▸ WORK INSTRUCTIONS:
Set down each line from the line holding "Click the chevron" to the last line of the entries below, exactly, with both ends included and without pictures.

━━ DATA UNDER STUDY ━━

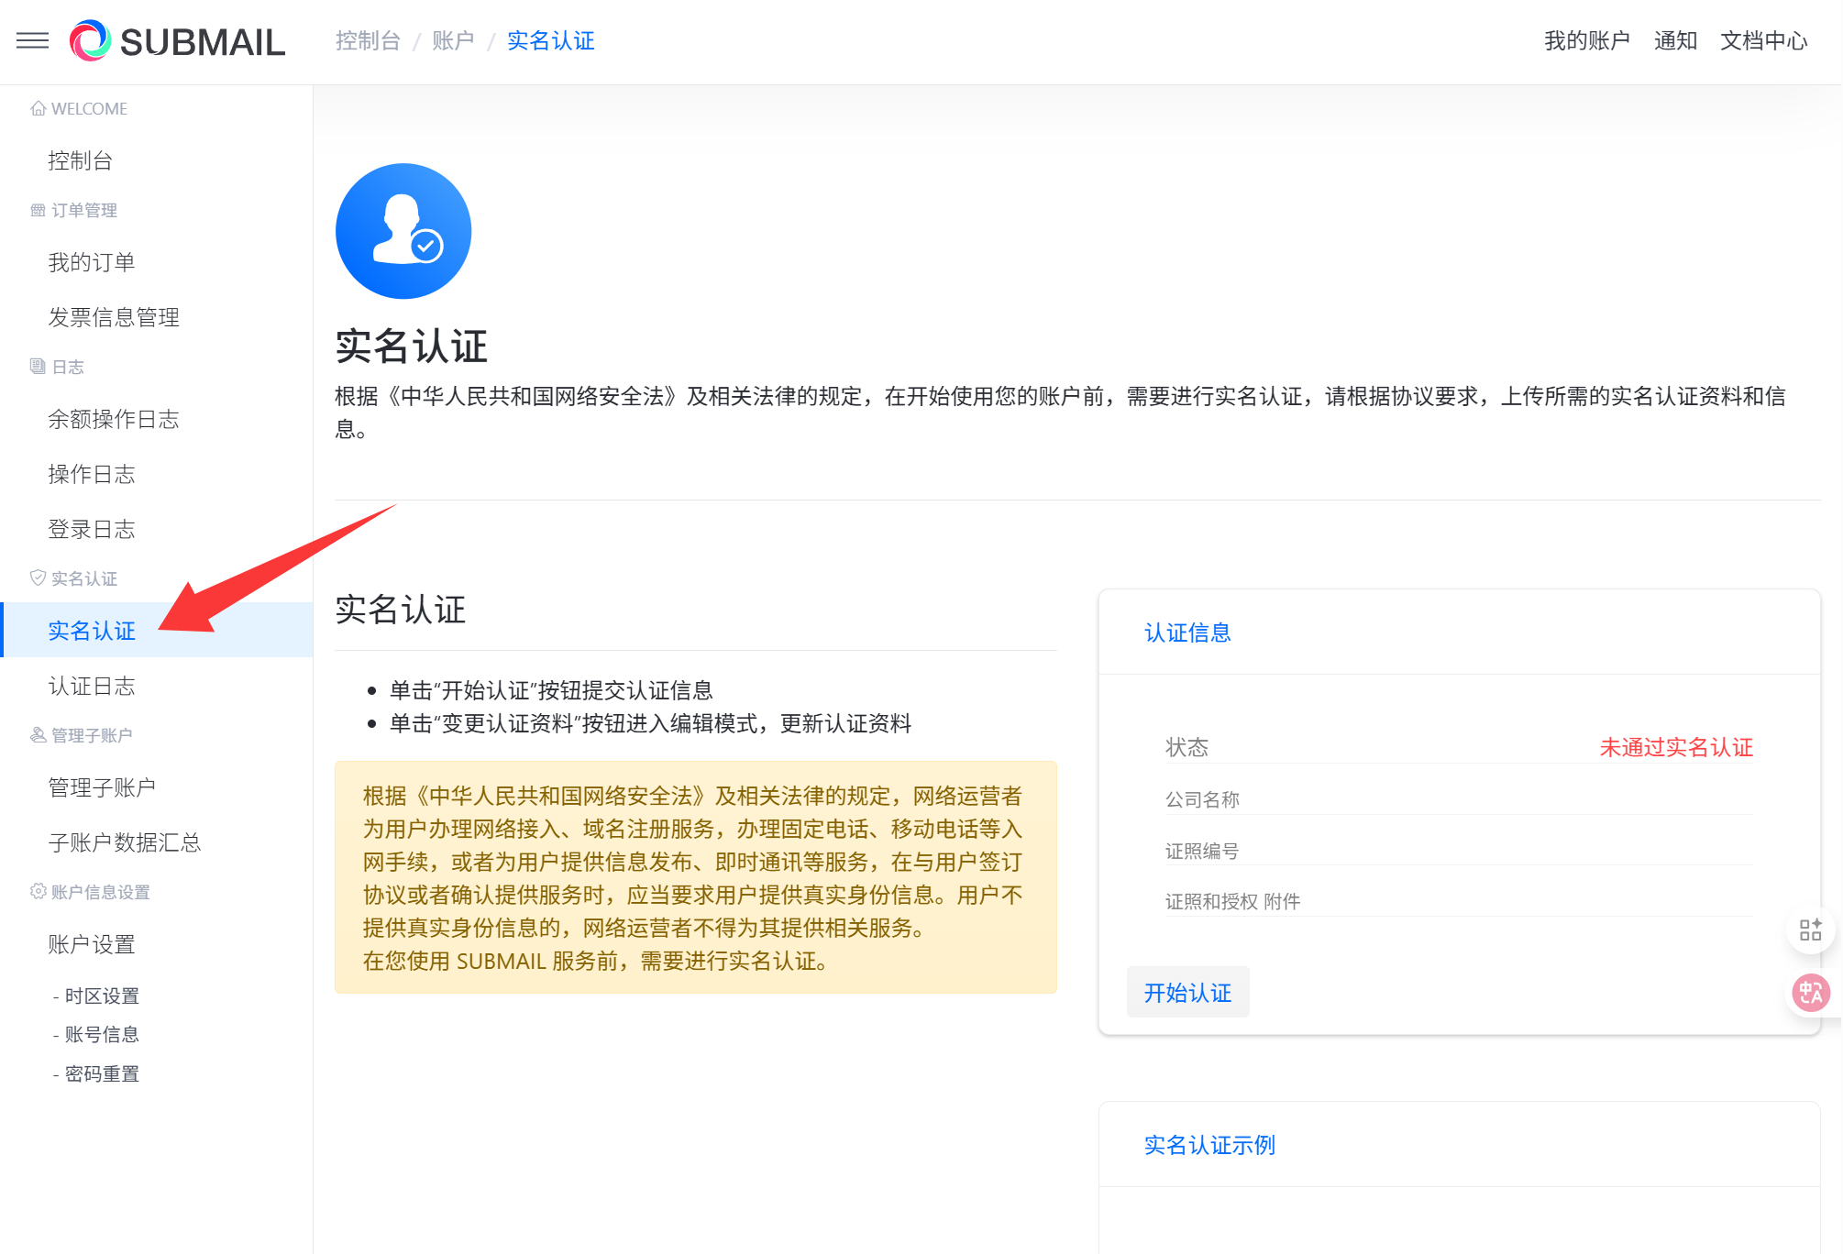1843x1254 pixels.
Task: Open 文档中心 link in header
Action: pyautogui.click(x=1763, y=41)
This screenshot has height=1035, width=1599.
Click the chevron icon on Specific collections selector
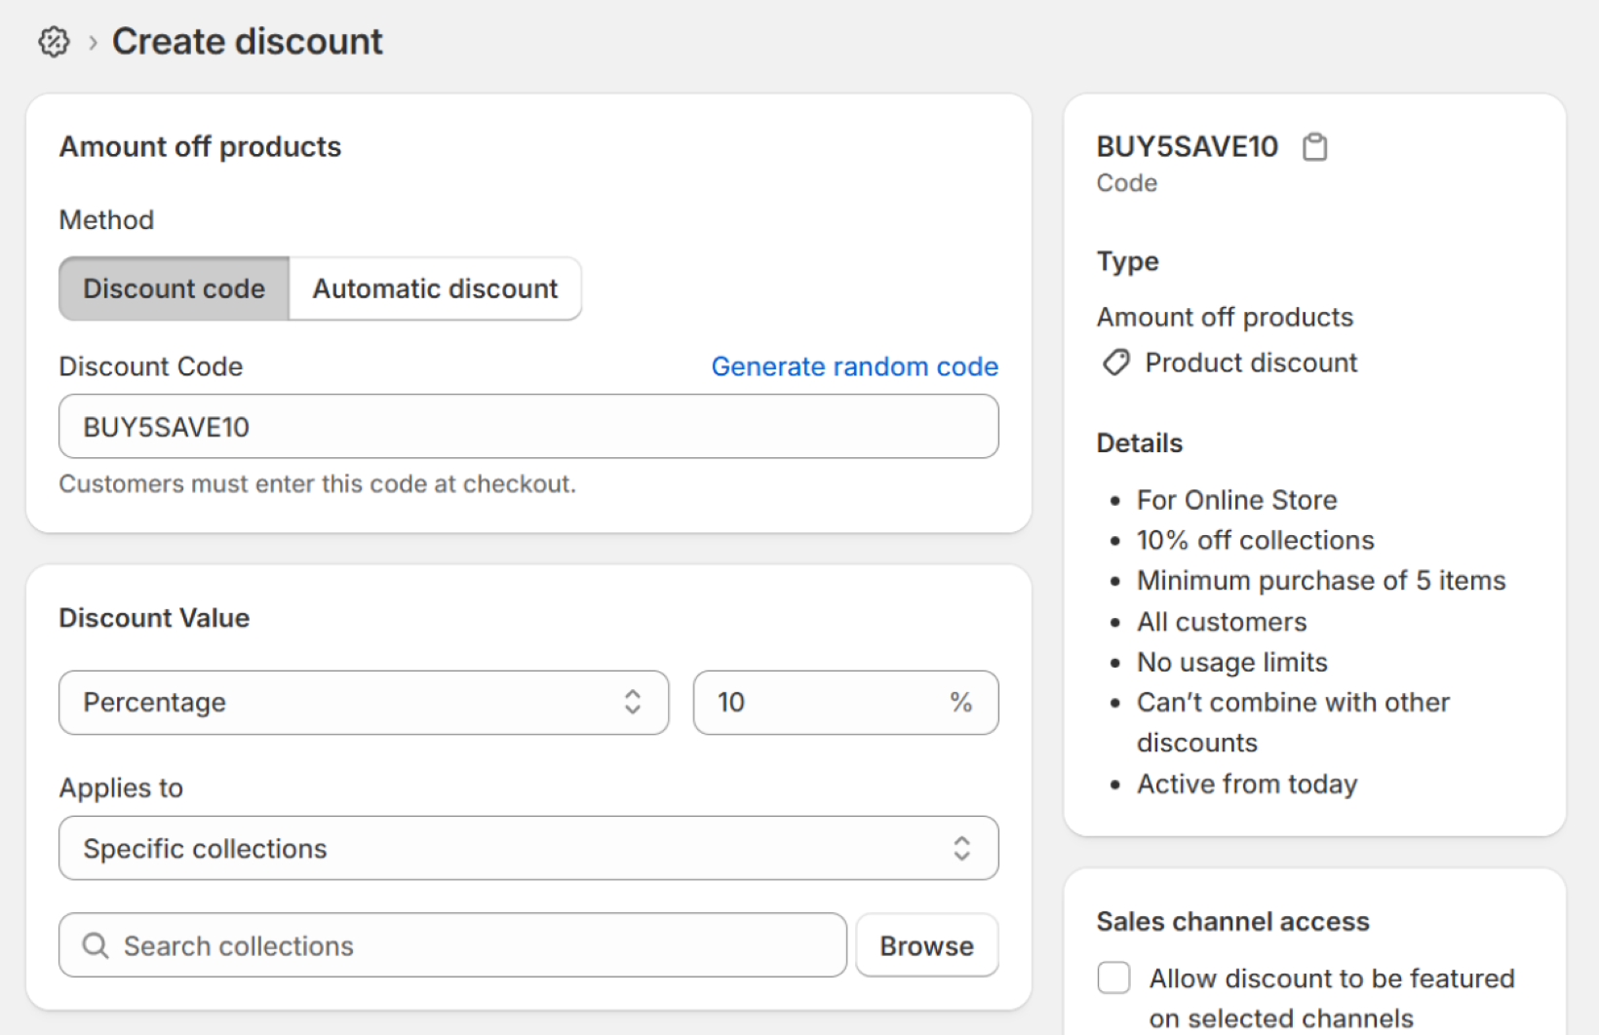pyautogui.click(x=962, y=848)
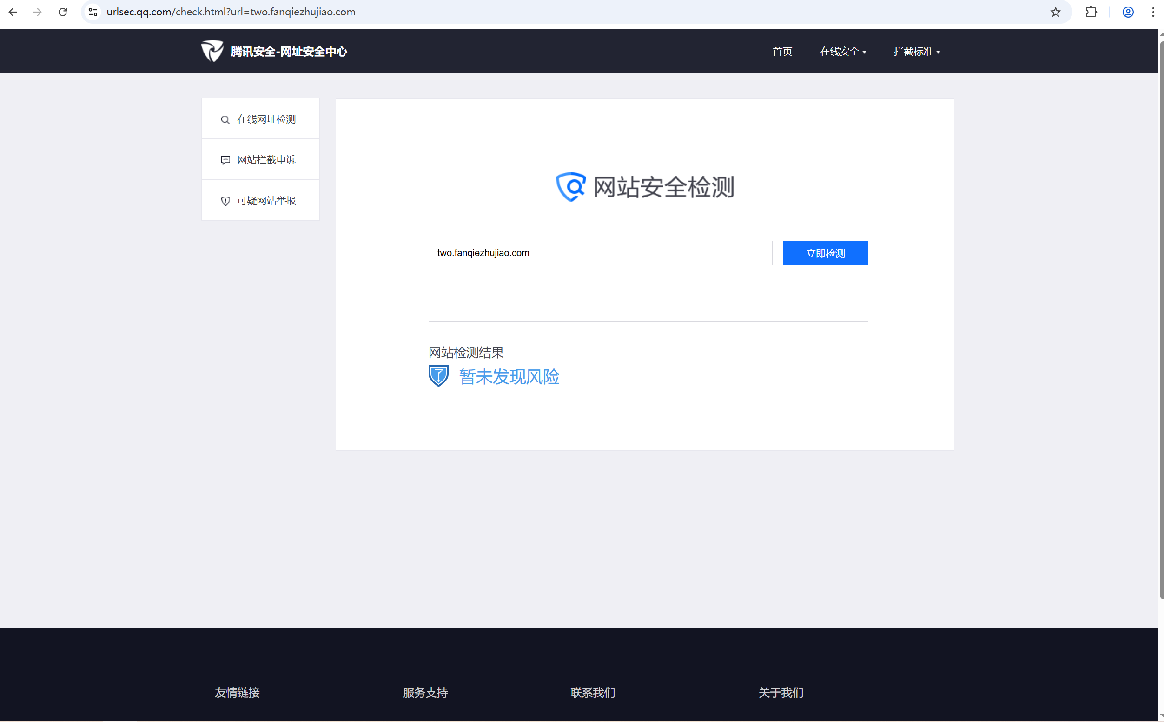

━━━

▸ WRITTEN RESPONSE:
Click the chevron icon on Specific collections selector
pyautogui.click(x=962, y=848)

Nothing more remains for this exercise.